Elizabeth stayed where she was at the kitchen island, both hands around a mug that had gone cold twenty minutes ago. She told herself this was because she was comfortable.

A few seconds passed. Then the front door opened.

He came in carrying two bags, one leather, one canvas, and paused just inside the doorway, a habit she had almost forgotten and then recognised at once.

A brief, deliberate pause while his eyes moved through the room, noting what had changed and what had not.

It took him a second. Then he looked at Mia, and something in his face shifted.

A smile followed, softening him completely.

"Mia."

She crossed to him and wrapped her arms around him, and Elizabeth watched it happen as you watched something you had been quietly bracing for. Not because it was bad, but because it mattered, and mattering had become more complicated since the accident.

He did not return the hug immediately.

Mia pulled back slightly, making a face that said she had understood him before he had spoken, the particular expression of someone who had known this man long enough to read the pause.

"I need hand sanitizer," he said. "I've been on the subway."

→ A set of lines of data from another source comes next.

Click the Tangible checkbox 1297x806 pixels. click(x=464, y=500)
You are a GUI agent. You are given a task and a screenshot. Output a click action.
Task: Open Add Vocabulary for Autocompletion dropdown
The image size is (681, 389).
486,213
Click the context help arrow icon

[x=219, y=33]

"Guest bathroom," she said. "Same as always."

"Thank you."

He set one of the bags down beside the wall — not dropped, set, with the particular care of someone who knew exactly how much each thing weighed and treated it accordingly — and disappeared down the hallway without another word. Mia watched the space where he had been. Elizabeth watched Mia.

"Well," Elizabeth said.

Mia's jaw tightened, just slightly. "Don't."

"I didn't say anything."

"You were going to talk about Mr. Darcy’s hygiene."

Elizabeth opened her mouth, and then closed it, because Mia was right and they both knew it and there was very little point performing otherwise. Mia looked at her with questioning eyes, steady enough to make any lie feel thin, no matter how carefully constructed.

Darcy returned a minute later, sleeves resettled, composure reinstated to whatever precise standard he held himself to, which was several standards above what most people considered necessary.

He crossed back to Mia with the air of a man completing something he had only briefly interrupted, and stood before her with the careful attention of someone who had been thinking, on the way over, about what to say.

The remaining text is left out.